On August 2, 2011, the Company completed the acquisition of all of the outstanding equity interests in VAC Holding. The transaction was funded through a combination of cash on hand, primarily outside the U.S., stock and new long-term financing. See Note 3 Acquisition of VAC Holding for complete information.

Debt and Other Financing Activities

On August 2, 2011, in connection with the acquisition of VAC Holding, the Company terminated its revolving credit facility and the Kokkola Credit Facility and entered into the Senior Secured Credit Facility. The borrowers under the Senior Secured Credit Facility are the Company and Harko C.V., a limited partnership organized under the laws of the Netherlands and a wholly-owned subsidiary of the Company (“Harko”). The Senior Secured Credit Facility was used to (i) finance a portion of the purchase price of VAC Holding, (ii) repay existing indebtedness of the Company under its former revolving credit facility, (iii) repay VAC Holding’s indebtedness outstanding on the date of the acquisition on behalf of the seller, and (iv) pay certain fees and expenses in connection with the VAC Holding acquisition and will be used to fund working capital and for general corporate purposes as needed.

The Senior Secured Credit Facility provides for (i) a $100 million term loan A facility (the “Term A Facility”), which was fully drawn on August 2, 2011, (ii) a $350 million term loan B facility (the “Dollar Term B Facility”), which was fully drawn on August 2, 2011, (iii) a €175 million term loan facility (the “Euro Term B Facility” and, together with the Dollar Term B Facility, the “Term B Facility” and, together with the Term A Facility, the “Term Loan Facility”), which was fully drawn on August 2, 2011, and (iv) a $200 million undrawn revolving credit facility (the “Revolving Credit Facility”), of which up to $100 million may be denominated in Euros.

The obligations of the Company under the Senior Secured Credit Facility are guaranteed by the Company and all of the Company’s U.S. subsidiaries. In addition, the obligations of the Company under the Senior Secured Credit Facility are secured by a first priority security interest in substantially all of the existing and future property and assets of the Company and its U.S. subsidiaries and 65% of the voting capital stock of the Company’s direct foreign subsidiaries.
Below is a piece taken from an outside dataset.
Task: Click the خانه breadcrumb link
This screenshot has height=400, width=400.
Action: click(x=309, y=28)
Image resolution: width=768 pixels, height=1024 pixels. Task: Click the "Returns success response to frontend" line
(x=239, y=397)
The obligations of Harko under the Senior Secured Credit Facility are guaranteed by certain of the Company’s subsidiaries. The obligations of Harko under the Senior Secured Credit Facility are secured by a first priority security interest in substantially all of the existing and future property and assets of Harko and the Company’s subsidiaries and a 100% pledge of the voting capital stock of the Company’s subsidiaries, subject to certain exceptions, including limitations relating to German capital maintenance rules and other financial assistance limitations in certain foreign jurisdictions.

The Company has the option to specify that interest be calculated based on either a London interbank offered rate (“LIBOR”) or on a variable base rate, plus, in each case, a calculated applicable margin. The interest rate for base rate loans will be the greater of (i) the federal funds rate plus 0.50%, (ii) Bank of America’s prime rate or (iii) LIBOR plus 1.00%. The applicable margins for the Term A Facility, the Dollar Term B Facility and the Revolving Credit Facility range from 2.75% to 3.25% for base rate loans and 3.75% to 4.25% for LIBOR loans. The margin for the Euro Term B Facility is 4.75%. The LIBOR rates under the Term B Loan Facility are subject to a floor of 1.5%.
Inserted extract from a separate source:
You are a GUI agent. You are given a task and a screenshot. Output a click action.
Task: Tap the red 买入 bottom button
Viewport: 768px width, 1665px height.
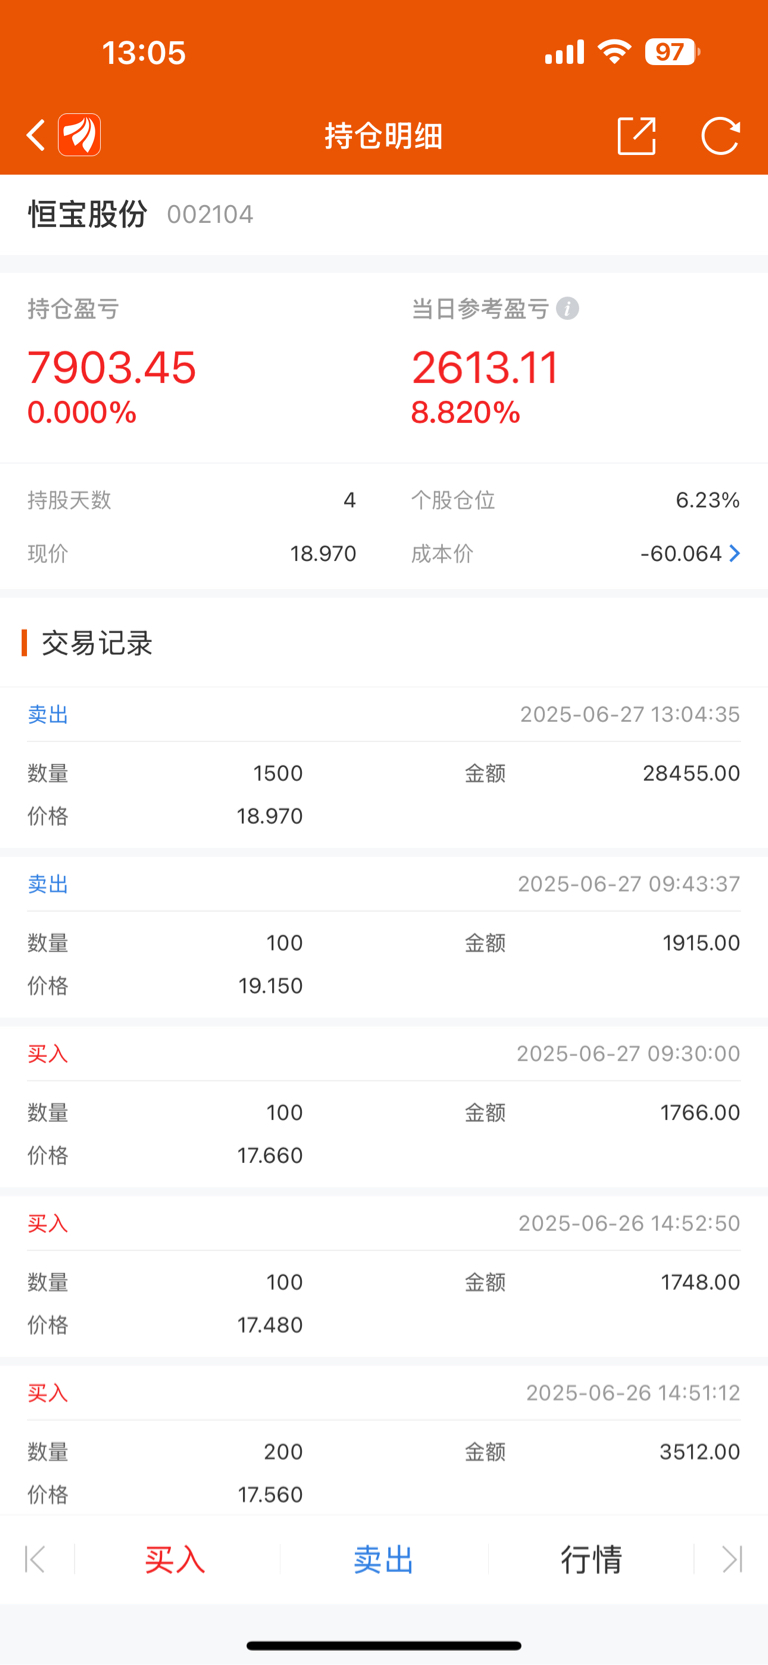pyautogui.click(x=175, y=1559)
The Term A Facility and the Revolving Credit Facility mature on August 2, 2016. The Term B Facility matures on August 2, 2017. In addition, the Term Loan Facility requires mandatory prepayments of principal based on certain percentages of Excess Cash Flow (as defined in the Senior Secured Credit Facility), beginning in 2013, subject to certain exceptions. In addition, subject to certain thresholds and exceptions, the Company will be required to prepay the loans outstanding under the Term Loan Facility with all of the net cash proceeds of certain asset sales and from the issuance or incurrence of additional debt of the Company.
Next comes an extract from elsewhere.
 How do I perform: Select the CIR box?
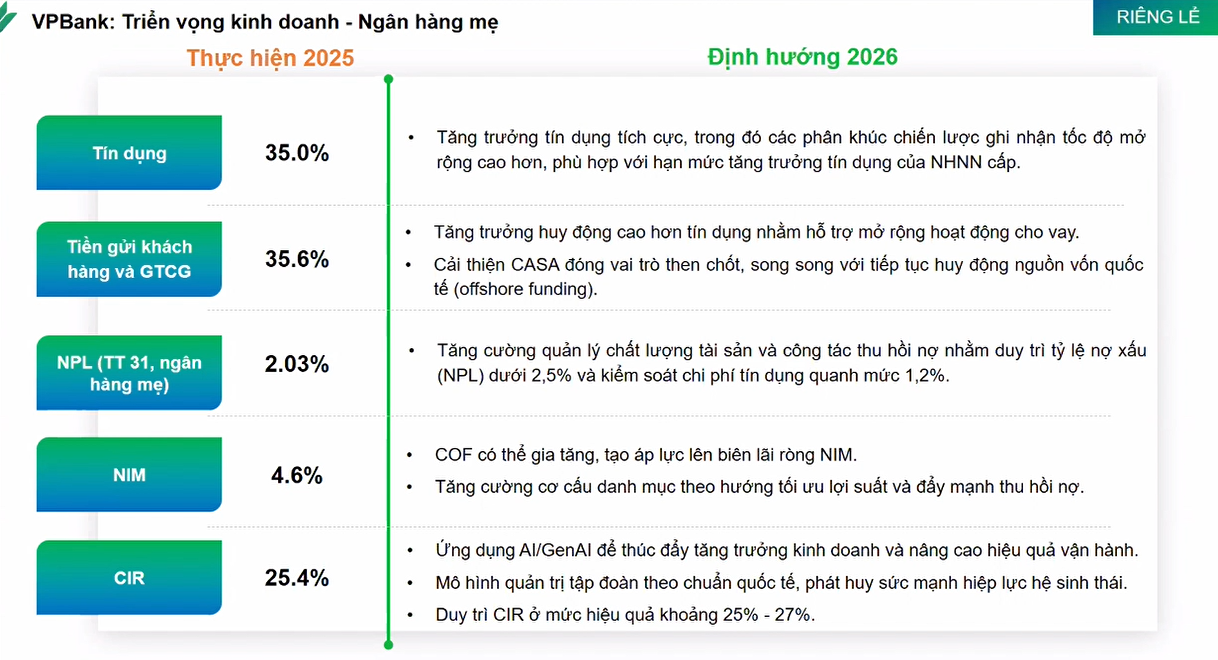point(129,578)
The Senior Secured Credit Facility contains customary representations and warranties and certain covenants that limit the ability of the Company to, among other things: (i) incur or guarantee additional indebtedness; (ii) pay distributions on, redeem or repurchase capital stock or redeem or repurchase subordinated debt; (iii) make investments; (iv) sell assets; (v) enter into agreements that restrict distributions or other payments from restricted subsidiaries to the Company; (vi) incur or suffer to exist liens securing indebtedness; (vii) consolidate, merge or transfer all or substantially all of their assets; and (viii) engage in transactions with affiliates. In addition, the Senior Secured Credit Facility contains financial covenants that limit capital expenditures in any fiscal year and that measure (i) the ratio of the Company’s total indebtedness to the amount of the Company’s consolidated EBITDA, and (ii) the ratio of the amount of the Company’s consolidated EBITDA to the Company’s cash interest expense.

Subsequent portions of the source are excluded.